## [The request]
Can you repeat the records word for word, everything from the very start down to the line containing "pos(229,480)", with both of those ends included?

## [Materials provided]

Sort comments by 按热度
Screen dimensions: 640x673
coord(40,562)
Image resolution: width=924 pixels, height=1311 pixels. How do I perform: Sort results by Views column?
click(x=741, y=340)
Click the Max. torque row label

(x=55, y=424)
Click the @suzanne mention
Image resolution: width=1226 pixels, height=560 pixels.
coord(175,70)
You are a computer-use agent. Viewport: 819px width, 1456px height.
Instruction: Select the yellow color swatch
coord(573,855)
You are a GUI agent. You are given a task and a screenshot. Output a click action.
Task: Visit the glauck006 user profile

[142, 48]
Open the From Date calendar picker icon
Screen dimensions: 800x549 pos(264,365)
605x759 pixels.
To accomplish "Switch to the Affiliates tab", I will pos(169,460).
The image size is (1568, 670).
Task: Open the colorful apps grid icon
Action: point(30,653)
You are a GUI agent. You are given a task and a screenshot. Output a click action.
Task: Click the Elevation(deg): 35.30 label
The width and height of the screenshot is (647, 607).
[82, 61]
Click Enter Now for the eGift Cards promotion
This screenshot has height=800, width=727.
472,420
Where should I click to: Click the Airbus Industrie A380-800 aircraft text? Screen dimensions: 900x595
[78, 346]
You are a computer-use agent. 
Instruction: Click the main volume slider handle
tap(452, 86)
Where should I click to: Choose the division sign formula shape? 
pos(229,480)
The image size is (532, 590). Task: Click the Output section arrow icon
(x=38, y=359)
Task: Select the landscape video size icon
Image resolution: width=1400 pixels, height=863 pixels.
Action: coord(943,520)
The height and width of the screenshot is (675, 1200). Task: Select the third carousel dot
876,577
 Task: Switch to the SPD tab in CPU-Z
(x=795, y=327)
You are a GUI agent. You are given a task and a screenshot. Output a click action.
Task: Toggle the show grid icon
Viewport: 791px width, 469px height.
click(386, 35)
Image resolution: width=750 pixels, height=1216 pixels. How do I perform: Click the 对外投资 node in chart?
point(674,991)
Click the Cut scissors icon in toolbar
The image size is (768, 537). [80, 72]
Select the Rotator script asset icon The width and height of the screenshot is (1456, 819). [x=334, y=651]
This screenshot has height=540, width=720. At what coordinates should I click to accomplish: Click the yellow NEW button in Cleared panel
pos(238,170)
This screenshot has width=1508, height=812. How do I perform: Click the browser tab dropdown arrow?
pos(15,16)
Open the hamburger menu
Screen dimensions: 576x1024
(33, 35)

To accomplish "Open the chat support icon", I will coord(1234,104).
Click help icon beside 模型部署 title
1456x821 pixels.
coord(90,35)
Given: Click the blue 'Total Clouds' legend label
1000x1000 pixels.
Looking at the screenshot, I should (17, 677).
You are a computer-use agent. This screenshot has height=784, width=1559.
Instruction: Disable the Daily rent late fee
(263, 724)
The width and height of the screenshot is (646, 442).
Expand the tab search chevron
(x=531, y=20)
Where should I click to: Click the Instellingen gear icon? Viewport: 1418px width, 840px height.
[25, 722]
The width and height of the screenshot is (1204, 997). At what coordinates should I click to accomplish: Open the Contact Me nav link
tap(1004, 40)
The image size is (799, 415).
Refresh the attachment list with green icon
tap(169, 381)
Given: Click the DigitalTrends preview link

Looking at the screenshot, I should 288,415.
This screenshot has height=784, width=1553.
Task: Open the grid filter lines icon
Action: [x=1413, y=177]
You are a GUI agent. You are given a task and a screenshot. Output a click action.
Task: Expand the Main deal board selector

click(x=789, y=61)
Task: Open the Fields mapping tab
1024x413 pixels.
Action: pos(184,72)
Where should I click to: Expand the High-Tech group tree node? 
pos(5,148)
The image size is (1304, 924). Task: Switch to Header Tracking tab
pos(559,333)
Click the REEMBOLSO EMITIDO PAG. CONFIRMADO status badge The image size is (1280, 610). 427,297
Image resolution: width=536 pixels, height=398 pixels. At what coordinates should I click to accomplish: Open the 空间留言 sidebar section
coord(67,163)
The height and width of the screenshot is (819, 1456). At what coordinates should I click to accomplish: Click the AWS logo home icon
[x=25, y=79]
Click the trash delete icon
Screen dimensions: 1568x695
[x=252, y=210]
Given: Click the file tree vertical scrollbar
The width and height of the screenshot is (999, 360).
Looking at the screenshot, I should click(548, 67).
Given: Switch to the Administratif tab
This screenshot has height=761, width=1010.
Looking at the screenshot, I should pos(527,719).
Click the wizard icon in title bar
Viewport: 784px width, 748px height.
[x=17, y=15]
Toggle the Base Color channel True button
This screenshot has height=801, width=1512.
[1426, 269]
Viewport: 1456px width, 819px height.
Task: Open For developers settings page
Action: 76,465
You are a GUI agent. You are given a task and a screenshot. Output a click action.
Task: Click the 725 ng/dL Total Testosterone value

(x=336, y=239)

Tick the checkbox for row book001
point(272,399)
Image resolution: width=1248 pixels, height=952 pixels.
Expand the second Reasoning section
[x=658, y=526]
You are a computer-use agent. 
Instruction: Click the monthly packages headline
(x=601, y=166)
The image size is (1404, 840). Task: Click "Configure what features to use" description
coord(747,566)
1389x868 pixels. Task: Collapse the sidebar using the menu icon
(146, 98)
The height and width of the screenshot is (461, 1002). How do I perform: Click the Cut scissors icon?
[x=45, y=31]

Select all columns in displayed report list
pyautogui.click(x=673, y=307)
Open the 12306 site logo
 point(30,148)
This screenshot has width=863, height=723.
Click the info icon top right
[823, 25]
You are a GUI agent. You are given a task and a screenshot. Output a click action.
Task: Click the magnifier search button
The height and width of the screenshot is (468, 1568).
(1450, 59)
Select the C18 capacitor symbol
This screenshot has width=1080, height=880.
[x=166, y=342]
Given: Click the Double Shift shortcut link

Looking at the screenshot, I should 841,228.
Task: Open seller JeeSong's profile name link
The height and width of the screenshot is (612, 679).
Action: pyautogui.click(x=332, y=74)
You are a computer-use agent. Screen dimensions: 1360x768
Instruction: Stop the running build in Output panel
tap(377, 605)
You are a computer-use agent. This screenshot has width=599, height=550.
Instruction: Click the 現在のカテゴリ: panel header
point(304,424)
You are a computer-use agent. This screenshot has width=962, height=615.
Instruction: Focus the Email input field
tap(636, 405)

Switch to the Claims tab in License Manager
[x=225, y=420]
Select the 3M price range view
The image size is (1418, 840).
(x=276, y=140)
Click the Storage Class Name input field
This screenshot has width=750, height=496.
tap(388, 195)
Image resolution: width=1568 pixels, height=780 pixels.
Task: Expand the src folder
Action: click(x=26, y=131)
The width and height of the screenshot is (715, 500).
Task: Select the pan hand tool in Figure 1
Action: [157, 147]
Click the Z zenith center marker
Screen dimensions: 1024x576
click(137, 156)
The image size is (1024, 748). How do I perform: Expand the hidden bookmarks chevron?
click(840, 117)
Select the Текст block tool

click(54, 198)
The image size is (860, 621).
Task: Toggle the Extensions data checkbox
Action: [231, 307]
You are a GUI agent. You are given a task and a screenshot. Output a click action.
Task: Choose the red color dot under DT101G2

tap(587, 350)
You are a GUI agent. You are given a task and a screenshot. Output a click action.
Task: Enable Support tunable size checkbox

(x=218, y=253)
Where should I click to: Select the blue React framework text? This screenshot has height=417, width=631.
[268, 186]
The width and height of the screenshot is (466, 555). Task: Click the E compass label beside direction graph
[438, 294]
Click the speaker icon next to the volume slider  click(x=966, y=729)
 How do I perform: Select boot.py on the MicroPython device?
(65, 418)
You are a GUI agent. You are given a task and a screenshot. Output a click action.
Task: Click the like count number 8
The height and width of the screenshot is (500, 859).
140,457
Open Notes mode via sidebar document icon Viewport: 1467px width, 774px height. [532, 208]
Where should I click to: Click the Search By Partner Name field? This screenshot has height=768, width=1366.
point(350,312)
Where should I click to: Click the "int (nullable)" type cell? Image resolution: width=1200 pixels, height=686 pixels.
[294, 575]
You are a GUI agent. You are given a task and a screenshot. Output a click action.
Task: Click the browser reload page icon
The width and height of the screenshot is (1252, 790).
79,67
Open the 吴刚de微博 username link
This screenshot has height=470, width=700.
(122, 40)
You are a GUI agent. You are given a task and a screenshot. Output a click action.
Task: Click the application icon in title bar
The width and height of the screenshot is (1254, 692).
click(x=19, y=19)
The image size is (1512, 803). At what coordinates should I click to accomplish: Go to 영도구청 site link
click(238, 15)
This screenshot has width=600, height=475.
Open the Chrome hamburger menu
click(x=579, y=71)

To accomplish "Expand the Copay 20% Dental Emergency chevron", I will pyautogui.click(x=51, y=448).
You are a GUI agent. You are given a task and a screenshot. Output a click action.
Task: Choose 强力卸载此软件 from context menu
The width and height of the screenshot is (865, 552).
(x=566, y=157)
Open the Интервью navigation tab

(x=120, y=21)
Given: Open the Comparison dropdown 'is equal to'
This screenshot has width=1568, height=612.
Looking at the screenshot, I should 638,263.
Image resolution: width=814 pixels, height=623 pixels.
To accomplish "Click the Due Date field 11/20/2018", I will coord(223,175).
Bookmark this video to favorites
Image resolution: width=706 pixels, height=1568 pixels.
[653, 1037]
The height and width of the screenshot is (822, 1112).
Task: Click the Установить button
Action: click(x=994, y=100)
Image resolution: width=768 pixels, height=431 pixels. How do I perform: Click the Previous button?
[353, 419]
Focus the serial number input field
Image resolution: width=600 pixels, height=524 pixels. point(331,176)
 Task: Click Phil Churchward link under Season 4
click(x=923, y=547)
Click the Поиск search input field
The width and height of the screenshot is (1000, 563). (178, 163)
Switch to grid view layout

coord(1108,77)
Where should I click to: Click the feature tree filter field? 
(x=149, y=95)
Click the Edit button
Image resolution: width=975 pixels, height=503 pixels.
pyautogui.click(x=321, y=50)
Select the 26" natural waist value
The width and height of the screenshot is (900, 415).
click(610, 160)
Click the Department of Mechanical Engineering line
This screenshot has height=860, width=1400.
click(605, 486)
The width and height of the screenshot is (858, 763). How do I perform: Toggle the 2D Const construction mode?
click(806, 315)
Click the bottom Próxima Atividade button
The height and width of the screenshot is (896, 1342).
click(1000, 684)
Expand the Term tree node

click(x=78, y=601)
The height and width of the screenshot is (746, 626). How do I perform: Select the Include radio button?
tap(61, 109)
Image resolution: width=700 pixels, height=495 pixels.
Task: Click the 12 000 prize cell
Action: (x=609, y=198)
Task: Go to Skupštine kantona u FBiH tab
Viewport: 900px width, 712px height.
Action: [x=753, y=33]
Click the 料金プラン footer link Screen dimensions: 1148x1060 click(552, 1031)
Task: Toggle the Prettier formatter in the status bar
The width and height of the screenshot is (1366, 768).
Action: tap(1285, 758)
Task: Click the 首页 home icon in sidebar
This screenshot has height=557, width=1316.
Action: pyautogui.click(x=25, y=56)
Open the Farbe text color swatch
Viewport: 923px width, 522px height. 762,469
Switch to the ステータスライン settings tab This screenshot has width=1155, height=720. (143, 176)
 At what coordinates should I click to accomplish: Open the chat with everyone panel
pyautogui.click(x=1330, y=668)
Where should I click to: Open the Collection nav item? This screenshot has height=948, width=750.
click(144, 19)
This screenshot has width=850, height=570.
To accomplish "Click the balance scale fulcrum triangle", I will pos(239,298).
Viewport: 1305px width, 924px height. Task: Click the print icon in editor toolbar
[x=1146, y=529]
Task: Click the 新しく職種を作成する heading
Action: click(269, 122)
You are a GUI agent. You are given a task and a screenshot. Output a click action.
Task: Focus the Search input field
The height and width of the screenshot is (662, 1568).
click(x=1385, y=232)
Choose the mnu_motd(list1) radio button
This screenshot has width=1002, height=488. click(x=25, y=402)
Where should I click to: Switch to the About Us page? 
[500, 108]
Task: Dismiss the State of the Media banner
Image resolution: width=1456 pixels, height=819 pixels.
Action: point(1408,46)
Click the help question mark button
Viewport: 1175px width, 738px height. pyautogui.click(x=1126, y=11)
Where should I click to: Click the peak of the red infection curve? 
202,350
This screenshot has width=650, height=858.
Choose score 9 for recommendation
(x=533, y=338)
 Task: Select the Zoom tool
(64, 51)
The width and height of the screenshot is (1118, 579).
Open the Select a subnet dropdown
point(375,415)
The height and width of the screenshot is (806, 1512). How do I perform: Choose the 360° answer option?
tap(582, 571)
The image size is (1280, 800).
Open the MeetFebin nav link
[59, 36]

## [Complete response]
Sort comments by 按热度
Screen dimensions: 640x673
coord(40,562)
Image resolution: width=924 pixels, height=1311 pixels. How do I perform: Sort results by Views column?
click(x=741, y=340)
Click the Max. torque row label

(x=55, y=424)
Click the @suzanne mention
Image resolution: width=1226 pixels, height=560 pixels.
coord(175,70)
You are a computer-use agent. Viewport: 819px width, 1456px height.
Instruction: Select the yellow color swatch
coord(573,855)
You are a GUI agent. You are given a task and a screenshot. Output a click action.
Task: Visit the glauck006 user profile

[142, 48]
Open the From Date calendar picker icon
Screen dimensions: 800x549 pos(264,365)
605x759 pixels.
To accomplish "Switch to the Affiliates tab", I will pos(169,460).
The image size is (1568, 670).
Task: Open the colorful apps grid icon
Action: point(30,653)
You are a GUI agent. You are given a task and a screenshot. Output a click action.
Task: Click the Elevation(deg): 35.30 label
The width and height of the screenshot is (647, 607).
[82, 61]
Click Enter Now for the eGift Cards promotion
This screenshot has height=800, width=727.
472,420
Where should I click to: Click the Airbus Industrie A380-800 aircraft text? Screen dimensions: 900x595
[78, 346]
You are a computer-use agent. 
Instruction: Click the main volume slider handle
tap(452, 86)
Where should I click to: Choose the division sign formula shape? 
pos(229,480)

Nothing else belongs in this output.